The first observation is supported by well-considered authorities and illustrated by the following decisions:

"A deputy sheriff, duly appointed and entitled by statute to receive from the sheriff a certain compensation, may recover the full statutory amount notwithstanding an illegal agreement with the sheriff to serve for a less sum. In such case the rule that a party to an illegal contract cannot enforce any right under it is not applicable, because the claim is under the statute and not under the illegal contract." Bodenhofer v. Hogan, 142 Iowa 321, 120 N.W. 659, 134 Am.St.Rep. 418, 19 Ann.Cas. 1073, 1075.
"A contract whereby a justice of the peace agrees to charge smaller fees in suits to be brought before him by a certain corporation than prescribed by statute, and that such fees shall not be collected unless they have been paid over by the defendants to the corporation, is contrary to public policy and void." Hawkeye Ins. Co. v. Brainard, 72 Iowa 130, 33 N.W. 603.

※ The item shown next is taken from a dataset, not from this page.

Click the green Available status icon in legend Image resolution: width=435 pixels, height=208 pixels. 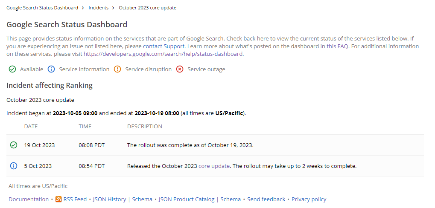point(12,69)
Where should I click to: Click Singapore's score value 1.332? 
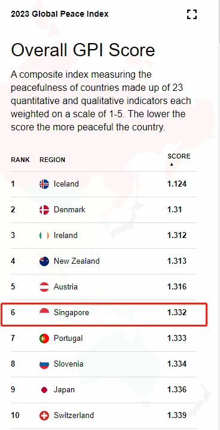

"In the case of People ex rel. Satterlee v. Board of Police, 75 N.Y. 38, 39, 42, the question was whether the compensation of a police surgeon was that fixed by statute, or that named in a resolution of a Board of Police under which he was appointed. He accepted the appointment and performed the duties of the office for more than two years, drawing only the salary fixed by the resolution, and which was less than that fixed by statute. The court of appeals of New York, speaking by Judge Miller,--all the members of the court who voted in the case concurred,--said: 'As the statute gave the salary, I think fixing the amount at a less rate by resolution could not make it less than the statute declared. There is no principle upon which an individual appointed or elected to an official position can be compelled to take less than the salary fixed by law'."